2 minute read
Employers Help the Process
Wage attachment through a parent’s payroll can actually make things easier
by Corey Rodda
Child support payments ensure that children have access to health insurance, shelter, food and clothing. And businesses large and small play a role in delivering these vital payments through wage attachment.
Danielle Wolselben has set up wage attachment services for hundreds of employees during the 22 years that Econo Lube N’ Tune has been changing brakes and oil. Now with a shop on Fulton Avenue in Sacramento, at one point she and her husband, Jeff Wolselben, operated five different locations.
“It is a benefit to the person on the other end,” Danielle Wolselben says. “Typically in our situation it is the father who is responsible for paying child support for their children. So I think that it is a benefit for their child to get the payment that has been established by the court system.”
A wage attachment automatically deducts child support from a child support payer’s paycheck and sends it directly to the California State Disbursement Unit, which distributes it to the appropriate party.

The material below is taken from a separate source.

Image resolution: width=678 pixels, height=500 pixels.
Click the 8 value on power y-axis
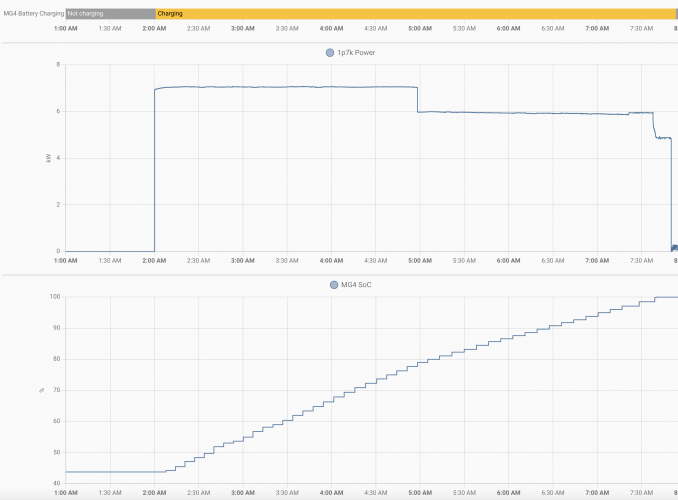pos(58,65)
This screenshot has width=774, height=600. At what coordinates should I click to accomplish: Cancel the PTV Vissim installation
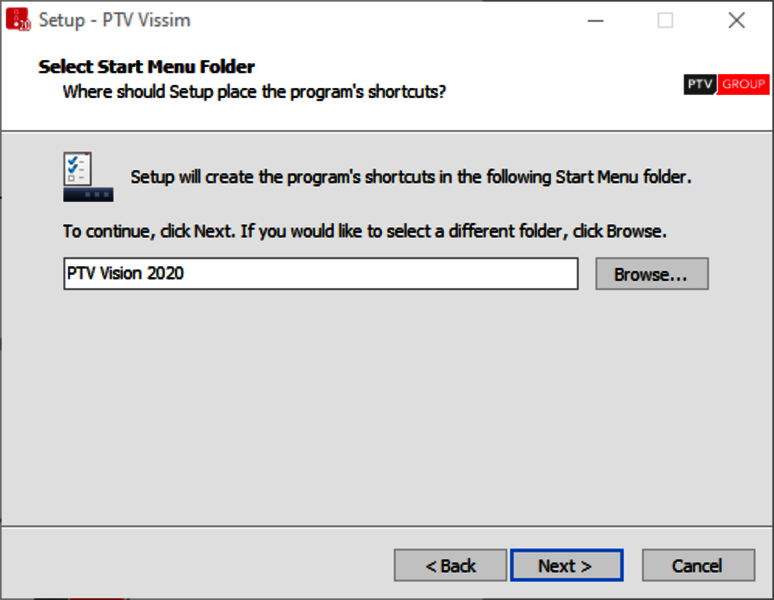pos(698,565)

The automated process frees the child support payer from having to submit an electronic or check payment on a monthly basis and ensures that the payment is timely and consistent. It also avoids penalties: When a payer misses a child support payment, he or she is required to pay interest on the missed payments. This interest can add up quickly and be crippling.
Wolselben says the process to set up wage attachment is easy and takes her less than five minutes. She fills out a form documenting her employee’s pay rate, structure and the amount of back pay they owe. Then she mails this paperwork to Sacramento County DCSS. After the form is processed, her employee’s wage attachments are sent directly through Econo Lube N’ Tune’s payroll system.
“I don’t touch it again unless there is a change in the employee status,” Wolselben says.
Danielle Wolselben Co-owner of Econo Lube N’ Tune
If this happens, Wolselben simply fills out another form notifying SCDCSS that the person is no longer employed at Econo Lube N’ Tune to cease the wage attachment order.
Since Econo Lube N’ Tune opened its doors in 1998, Wolselben has witnessed the process become more streamlined as confusing technicalities have been ironed out and more counties have adopted standard wage attachments forms. At one point, she would have to send out wage attachment checks on behalf of the county. Thankfully, that paper trail is a thing of the past.